Stored records
>>>

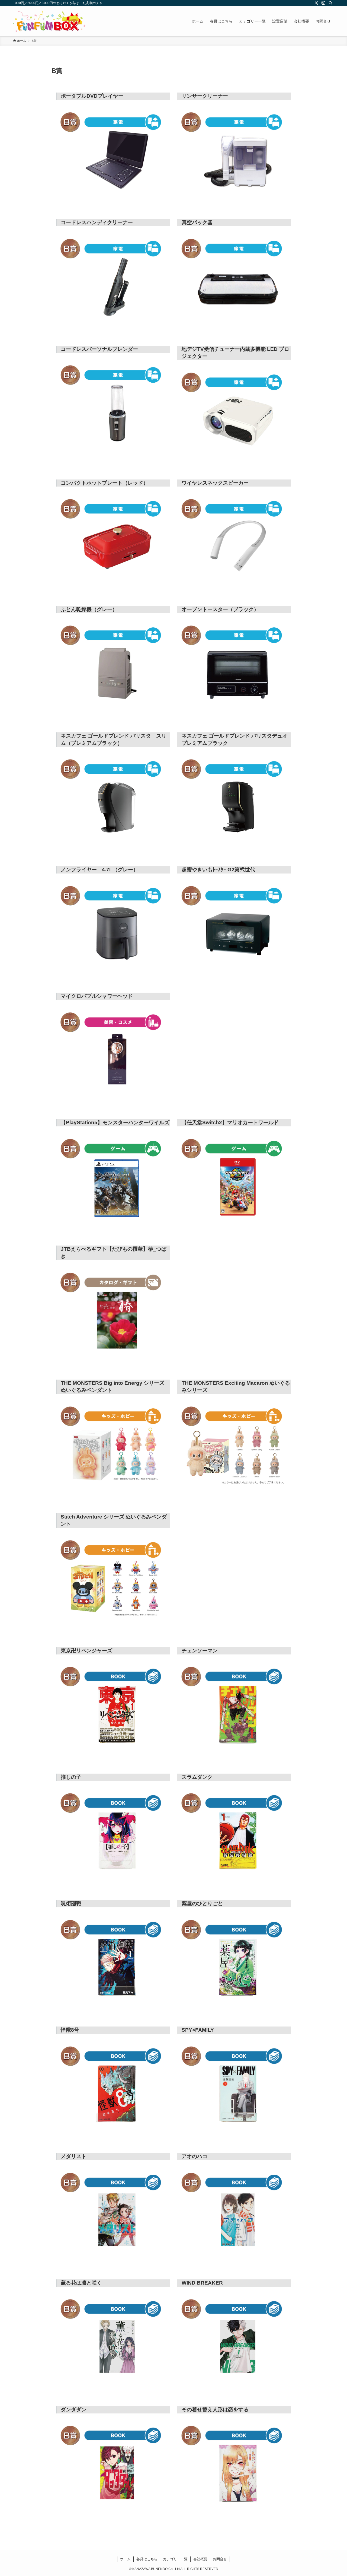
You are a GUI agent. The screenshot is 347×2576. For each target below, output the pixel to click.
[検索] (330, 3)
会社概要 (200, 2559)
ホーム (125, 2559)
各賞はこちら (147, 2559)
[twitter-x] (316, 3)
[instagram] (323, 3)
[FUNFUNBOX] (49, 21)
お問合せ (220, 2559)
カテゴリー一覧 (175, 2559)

<<<

Activity
Send back every record exactly as it stands, except the pictures.

Output below
You are a GUI agent. The screenshot is 347×2576. For each target below, output the pixel to click.
[検索] (330, 3)
会社概要 (200, 2559)
ホーム (125, 2559)
各賞はこちら (147, 2559)
[twitter-x] (316, 3)
[instagram] (323, 3)
[FUNFUNBOX] (49, 21)
お問合せ (220, 2559)
カテゴリー一覧 (175, 2559)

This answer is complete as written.